I am trying to compare two dictionaries with the desired outcome being a KeyError that identifies the Key that is missing.

this is what i currently have:

d1 = {'lion': 10.0}
d2 = {'lion': 10, 'tiger': 3}

def calc_test(d1, d2):
    if set(d2) <= set(d1) == True:
        pass
    else:
        raise KeyError(set(d2))

 
calc_test(d1,d2)

if you run this though it gives the output of the entire dictionary:

KeyError: {'lion', 'tiger'}

what i'm seeking is an output that only shows the missing key:

KeyError: {'tiger'}

CodePudding user response：

If you are using set, there is a simple function called symmetric_difference for finding the uncommon values in two sets.

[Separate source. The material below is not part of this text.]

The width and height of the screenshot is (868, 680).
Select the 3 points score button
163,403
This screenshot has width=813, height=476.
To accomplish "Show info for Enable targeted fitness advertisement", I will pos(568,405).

set(d2).symmetric_difference(set(d1))

which will give you the result: {'tiger'}

So you can modify you function like this:

d1 = {'lion': 10.0}
d2 = {'lion': 10, 'tiger': 3}

def calc_test(d1, d2):
    uncommon_items = set(d2).symmetric_difference(set(d1))
    if len(uncommon_items) > 0:
        raise KeyError(uncommon_items)

calc_test(d1, d2)

CodePudding user response：

Try difference:

d1 = {'lion': 10.0}
d2 = {'lion': 10, 'tiger': 3}

def calc_test(d1, d2):
    if set(d2) <= set(d1) == True:
        pass
    else:
        raise KeyError(set(d2).difference(set(d1)))

 
calc_test(d1,d2)

CodePudding user response：

Just check the keys in d2 are in d1:

def calc_test(d1, d2):
    s = []
    for i in d2:
        if i not in d1:
            s.append(i)
    if s:
        raise(KeyError(s))

# Raises
KeyError: ['tiger']

---

Note that this will not work if there is a key in d1 that is not in d2

Although it's larger in length, it's efficient in time and space complexity.

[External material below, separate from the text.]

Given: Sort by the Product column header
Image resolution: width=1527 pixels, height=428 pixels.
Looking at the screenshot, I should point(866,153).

CodePudding user response：

Use the difference operator, set(d2)-set(d1).

d1 = {'lion': 10.0}
d2 = {'lion': 10, 'tiger': 3}

def calc_test(d1, d2):
    if set(d2) <= set(d1) == True:
        pass
    else:
        raise KeyError(set(d2)-set(d1))

try:
    calc_test(d1,d2)
except Exception as e:
    print(e)

This will show the keys in d2 that are not in d1.